Businesses looking for secure international phone connections between the UAE and overseas offices are charged up to 38 times more than they would be in European and North American business centres, a report says. It blames a lack of competition and passive regulation for the price difference, but an analyst with the company that released the report also cited the pricing strategy of UAE operators.
Companies often rent a dedicated phone line between two locations to guarantee a fast, secure link, but are now turning to internet-based virtual private networks (VPNs). A typical VPN connection in New York would cost an average of US$377 (Dh1,384) a month, data collated by TeleGeography, a research group, show, while a similar connection from Dubai would cost more than $14,000. "Probably 95 per cent of the price of getting from Dubai to London comes from getting from Dubai to the cable landing station," said Gregory Bryan, an analyst at Tele-Geography.
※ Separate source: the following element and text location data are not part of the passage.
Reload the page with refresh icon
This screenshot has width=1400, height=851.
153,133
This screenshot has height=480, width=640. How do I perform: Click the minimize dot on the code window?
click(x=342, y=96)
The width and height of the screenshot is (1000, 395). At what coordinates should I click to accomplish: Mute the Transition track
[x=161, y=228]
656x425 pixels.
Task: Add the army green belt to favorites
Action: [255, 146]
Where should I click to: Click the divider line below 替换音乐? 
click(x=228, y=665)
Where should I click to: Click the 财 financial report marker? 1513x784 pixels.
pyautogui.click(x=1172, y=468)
"The other 5 per cent comes from the cost of the international cable, and that will go down as new capacity comes online. But without a change in the pricing strategy by the UAE operators, you probably won't see major changes." The report said a lack of competition was a major factor. "The high cost of VPN service in Dubai is a reflection of the other key driver of costs: local competition," TeleGeography said.
"The local telecom market in the UAE is uncompetitive and, despite adequate submarine cable supply, enterprise providers must pay high local access charges to connect customers in Dubai to their network." TeleGeography's report came a day after the national telecommunications regulator released a policy on internet-based telecoms services, which reiterated the ban on companies looking to compete with the UAE's two operators in the market for international calls.
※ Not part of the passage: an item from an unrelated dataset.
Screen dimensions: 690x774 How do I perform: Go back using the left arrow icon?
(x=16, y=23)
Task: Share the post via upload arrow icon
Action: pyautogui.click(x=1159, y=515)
Services such as Skype, which have reshaped the international telecoms market, remain illegal under the new policy. Calls to India with Etisalat cost Dh2.69 a minute - about 30 times the Dh0.08 charged by Skype. Etisalat's rival du, which has focused on price competition, charges Dh1.80 a minute. The UAE telecoms market is closed to foreign competition and Etisalat has used much of its profits to expand into more liberalised markets overseas.
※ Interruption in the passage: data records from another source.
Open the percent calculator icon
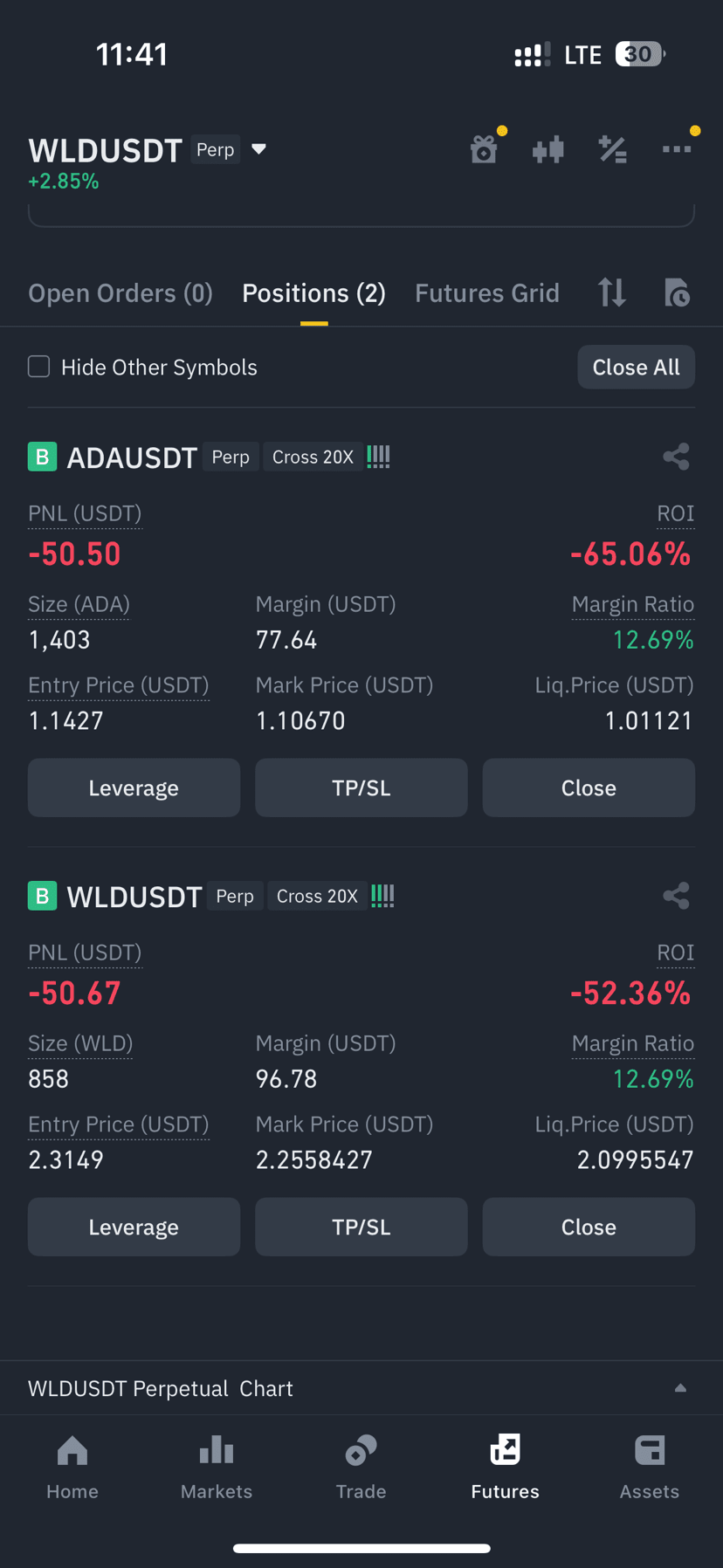Viewport: 723px width, 1568px height. 613,150
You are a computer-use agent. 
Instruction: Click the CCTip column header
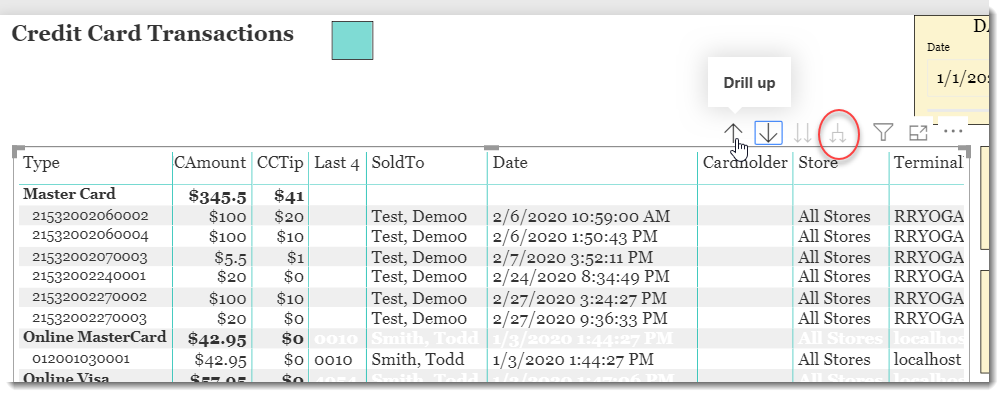click(280, 163)
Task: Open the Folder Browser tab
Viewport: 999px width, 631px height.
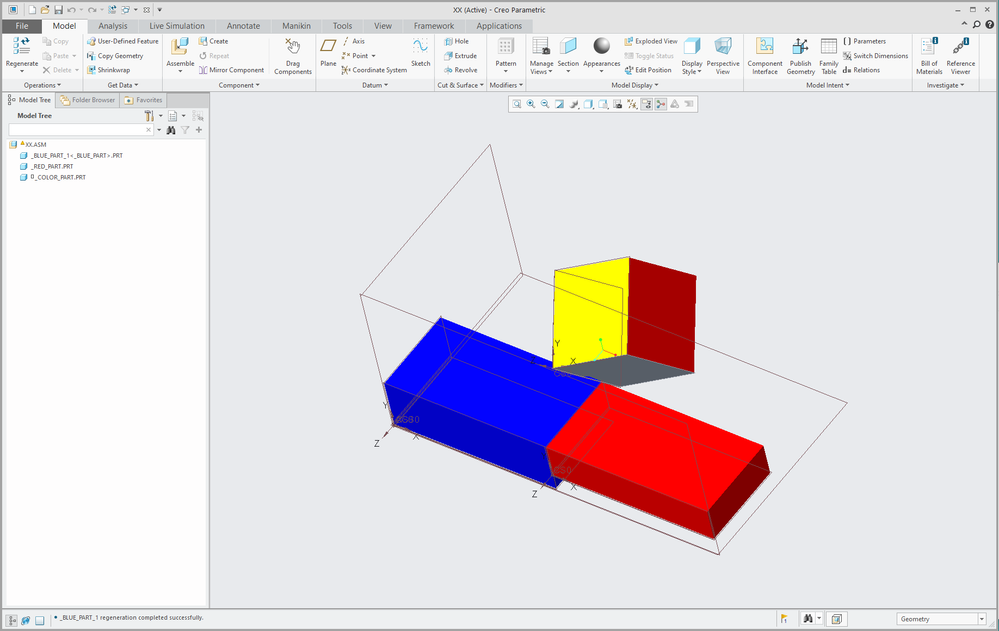Action: (x=88, y=100)
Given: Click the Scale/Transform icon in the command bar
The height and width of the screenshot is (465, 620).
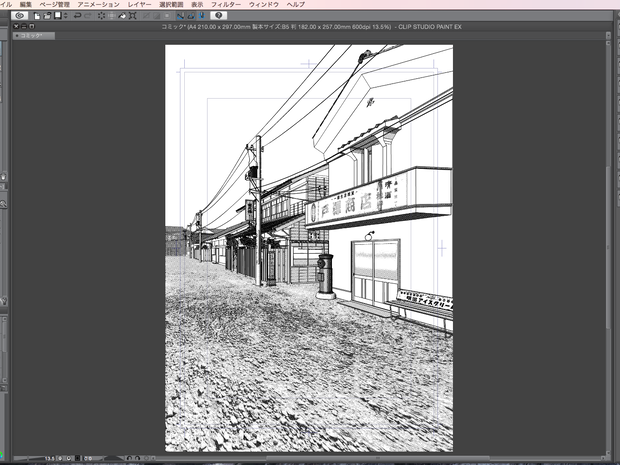Looking at the screenshot, I should click(133, 16).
When World Trade Organisation member countries agreed to fully liberalise their telecoms markets by next year, the country obtained a special extension to the deadline, giving it until 2015 to comply. The cost of international calling and VPN systems is also determined by the availability of international connections, typically provided by undersea cables. Only a handful of cables connect the region to the outside world, contributing to price differences and periodic internet cuts when cables are damaged. Two such events have caused widespread internet failures across the Middle East since the start of 2008.
A number of new cables are being rolled out, connecting the Gulf to Africa, Asia and Europe. John McLean, a spokesman for the Gulf Bridge project that is building a submarine cable system throughout the GCC, said new capacity should reduce prices. "The Gulf right now is capacity hungry and we're seeing a rapid growth in demand from across the board, from individual consumers but also from the bigger clients, as governments are building financial hubs or media cities and really stimulating demand," Mr McLean said.